Set down every entry exactly as it was written.
*** Data supplied ***
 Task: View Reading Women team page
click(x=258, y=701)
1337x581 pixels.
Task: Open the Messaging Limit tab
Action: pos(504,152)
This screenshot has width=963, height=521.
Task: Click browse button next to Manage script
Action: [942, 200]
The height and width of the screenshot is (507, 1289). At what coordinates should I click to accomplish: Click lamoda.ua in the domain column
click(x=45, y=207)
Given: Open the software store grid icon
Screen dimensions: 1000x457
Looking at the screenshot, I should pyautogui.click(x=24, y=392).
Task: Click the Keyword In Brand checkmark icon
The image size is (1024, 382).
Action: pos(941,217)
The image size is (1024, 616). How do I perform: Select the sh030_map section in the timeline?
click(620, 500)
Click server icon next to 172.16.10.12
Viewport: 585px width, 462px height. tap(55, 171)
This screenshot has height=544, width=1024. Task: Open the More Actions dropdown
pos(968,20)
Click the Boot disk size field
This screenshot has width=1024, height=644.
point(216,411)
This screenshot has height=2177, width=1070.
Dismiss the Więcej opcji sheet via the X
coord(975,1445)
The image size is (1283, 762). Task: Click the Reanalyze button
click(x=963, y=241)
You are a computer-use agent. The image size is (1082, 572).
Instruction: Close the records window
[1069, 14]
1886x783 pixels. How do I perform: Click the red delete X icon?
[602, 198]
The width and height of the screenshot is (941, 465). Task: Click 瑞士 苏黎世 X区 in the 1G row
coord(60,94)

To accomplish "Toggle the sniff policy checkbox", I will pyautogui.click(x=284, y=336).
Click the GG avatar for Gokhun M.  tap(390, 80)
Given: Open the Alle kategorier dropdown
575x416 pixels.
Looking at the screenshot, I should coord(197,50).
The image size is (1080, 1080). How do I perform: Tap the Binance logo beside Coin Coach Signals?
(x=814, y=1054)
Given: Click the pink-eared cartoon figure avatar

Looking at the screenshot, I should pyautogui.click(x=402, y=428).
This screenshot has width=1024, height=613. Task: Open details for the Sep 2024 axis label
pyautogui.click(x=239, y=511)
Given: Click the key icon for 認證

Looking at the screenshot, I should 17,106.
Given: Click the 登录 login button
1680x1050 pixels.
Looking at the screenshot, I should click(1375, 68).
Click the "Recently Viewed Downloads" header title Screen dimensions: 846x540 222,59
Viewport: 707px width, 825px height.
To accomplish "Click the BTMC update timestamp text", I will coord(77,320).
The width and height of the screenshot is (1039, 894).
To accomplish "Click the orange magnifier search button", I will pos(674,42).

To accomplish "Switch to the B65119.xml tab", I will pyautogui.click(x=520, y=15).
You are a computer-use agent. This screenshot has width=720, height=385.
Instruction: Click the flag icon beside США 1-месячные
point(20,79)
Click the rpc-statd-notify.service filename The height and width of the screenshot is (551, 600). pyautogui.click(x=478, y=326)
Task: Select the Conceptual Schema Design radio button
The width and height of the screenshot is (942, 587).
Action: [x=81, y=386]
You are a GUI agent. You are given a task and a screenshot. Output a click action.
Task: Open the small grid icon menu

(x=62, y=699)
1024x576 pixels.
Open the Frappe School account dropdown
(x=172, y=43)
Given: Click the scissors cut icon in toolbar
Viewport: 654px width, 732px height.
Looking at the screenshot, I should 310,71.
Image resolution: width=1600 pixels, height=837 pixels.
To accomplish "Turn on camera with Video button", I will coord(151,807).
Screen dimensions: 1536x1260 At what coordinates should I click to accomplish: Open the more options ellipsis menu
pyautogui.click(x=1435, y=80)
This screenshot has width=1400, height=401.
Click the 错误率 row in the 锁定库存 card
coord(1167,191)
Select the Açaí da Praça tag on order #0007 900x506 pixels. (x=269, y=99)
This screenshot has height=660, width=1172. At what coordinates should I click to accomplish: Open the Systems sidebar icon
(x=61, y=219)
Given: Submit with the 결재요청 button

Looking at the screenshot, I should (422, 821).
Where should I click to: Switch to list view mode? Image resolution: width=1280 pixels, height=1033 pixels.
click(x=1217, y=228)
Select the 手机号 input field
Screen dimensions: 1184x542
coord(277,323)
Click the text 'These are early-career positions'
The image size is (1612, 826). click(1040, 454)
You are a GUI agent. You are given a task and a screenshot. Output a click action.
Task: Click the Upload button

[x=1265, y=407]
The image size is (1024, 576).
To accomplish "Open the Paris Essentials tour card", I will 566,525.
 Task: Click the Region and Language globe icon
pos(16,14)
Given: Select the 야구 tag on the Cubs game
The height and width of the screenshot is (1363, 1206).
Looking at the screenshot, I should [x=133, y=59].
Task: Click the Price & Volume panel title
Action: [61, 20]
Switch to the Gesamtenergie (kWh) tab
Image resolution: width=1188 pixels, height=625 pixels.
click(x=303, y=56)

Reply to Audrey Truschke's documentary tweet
*** End of Data supplied ***
Output for this exercise:
 Task: View Reading Women team page
click(x=258, y=701)
1337x581 pixels.
Task: Open the Messaging Limit tab
Action: pos(504,152)
This screenshot has width=963, height=521.
Task: Click browse button next to Manage script
Action: [942, 200]
The height and width of the screenshot is (507, 1289). At what coordinates should I click to accomplish: Click lamoda.ua in the domain column
click(x=45, y=207)
Given: Open the software store grid icon
Screen dimensions: 1000x457
Looking at the screenshot, I should pyautogui.click(x=24, y=392).
Task: Click the Keyword In Brand checkmark icon
The image size is (1024, 382).
Action: pos(941,217)
The image size is (1024, 616). How do I perform: Select the sh030_map section in the timeline?
click(620, 500)
Click server icon next to 172.16.10.12
Viewport: 585px width, 462px height. tap(55, 171)
This screenshot has height=544, width=1024. Task: Open the More Actions dropdown
pos(968,20)
Click the Boot disk size field
This screenshot has width=1024, height=644.
point(216,411)
This screenshot has height=2177, width=1070.
Dismiss the Więcej opcji sheet via the X
coord(975,1445)
The image size is (1283, 762). Task: Click the Reanalyze button
click(x=963, y=241)
You are a computer-use agent. The image size is (1082, 572).
Instruction: Close the records window
[1069, 14]
1886x783 pixels. How do I perform: Click the red delete X icon?
[602, 198]
The width and height of the screenshot is (941, 465). Task: Click 瑞士 苏黎世 X区 in the 1G row
coord(60,94)

To accomplish "Toggle the sniff policy checkbox", I will pyautogui.click(x=284, y=336).
Click the GG avatar for Gokhun M.  tap(390, 80)
Given: Open the Alle kategorier dropdown
575x416 pixels.
Looking at the screenshot, I should coord(197,50).
The image size is (1080, 1080). How do I perform: Tap the Binance logo beside Coin Coach Signals?
(x=814, y=1054)
Given: Click the pink-eared cartoon figure avatar

Looking at the screenshot, I should pyautogui.click(x=402, y=428).
This screenshot has width=1024, height=613. Task: Open details for the Sep 2024 axis label
pyautogui.click(x=239, y=511)
Given: Click the key icon for 認證

Looking at the screenshot, I should 17,106.
Given: Click the 登录 login button
1680x1050 pixels.
Looking at the screenshot, I should click(1375, 68).
Click the "Recently Viewed Downloads" header title Screen dimensions: 846x540 222,59
Viewport: 707px width, 825px height.
To accomplish "Click the BTMC update timestamp text", I will coord(77,320).
The width and height of the screenshot is (1039, 894).
To accomplish "Click the orange magnifier search button", I will pos(674,42).

To accomplish "Switch to the B65119.xml tab", I will pyautogui.click(x=520, y=15).
You are a computer-use agent. This screenshot has width=720, height=385.
Instruction: Click the flag icon beside США 1-месячные
point(20,79)
Click the rpc-statd-notify.service filename The height and width of the screenshot is (551, 600). pyautogui.click(x=478, y=326)
Task: Select the Conceptual Schema Design radio button
The width and height of the screenshot is (942, 587).
Action: [x=81, y=386]
You are a GUI agent. You are given a task and a screenshot. Output a click action.
Task: Open the small grid icon menu

(x=62, y=699)
1024x576 pixels.
Open the Frappe School account dropdown
(x=172, y=43)
Given: Click the scissors cut icon in toolbar
Viewport: 654px width, 732px height.
Looking at the screenshot, I should 310,71.
Image resolution: width=1600 pixels, height=837 pixels.
To accomplish "Turn on camera with Video button", I will coord(151,807).
Screen dimensions: 1536x1260 At what coordinates should I click to accomplish: Open the more options ellipsis menu
pyautogui.click(x=1435, y=80)
This screenshot has width=1400, height=401.
Click the 错误率 row in the 锁定库存 card
coord(1167,191)
Select the Açaí da Praça tag on order #0007 900x506 pixels. (x=269, y=99)
This screenshot has height=660, width=1172. At what coordinates should I click to accomplish: Open the Systems sidebar icon
(x=61, y=219)
Given: Submit with the 결재요청 button

Looking at the screenshot, I should (422, 821).
Where should I click to: Switch to list view mode? Image resolution: width=1280 pixels, height=1033 pixels.
click(x=1217, y=228)
Select the 手机号 input field
Screen dimensions: 1184x542
coord(277,323)
Click the text 'These are early-career positions'
The image size is (1612, 826). click(1040, 454)
You are a GUI agent. You are given a task and a screenshot. Output a click action.
Task: Click the Upload button

[x=1265, y=407]
The image size is (1024, 576).
To accomplish "Open the Paris Essentials tour card", I will 566,525.
 Task: Click the Region and Language globe icon
pos(16,14)
Given: Select the 야구 tag on the Cubs game
The height and width of the screenshot is (1363, 1206).
Looking at the screenshot, I should [x=133, y=59].
Task: Click the Price & Volume panel title
Action: [61, 20]
Switch to the Gesamtenergie (kWh) tab
Image resolution: width=1188 pixels, height=625 pixels.
click(x=303, y=56)

Reply to Audrey Truschke's documentary tweet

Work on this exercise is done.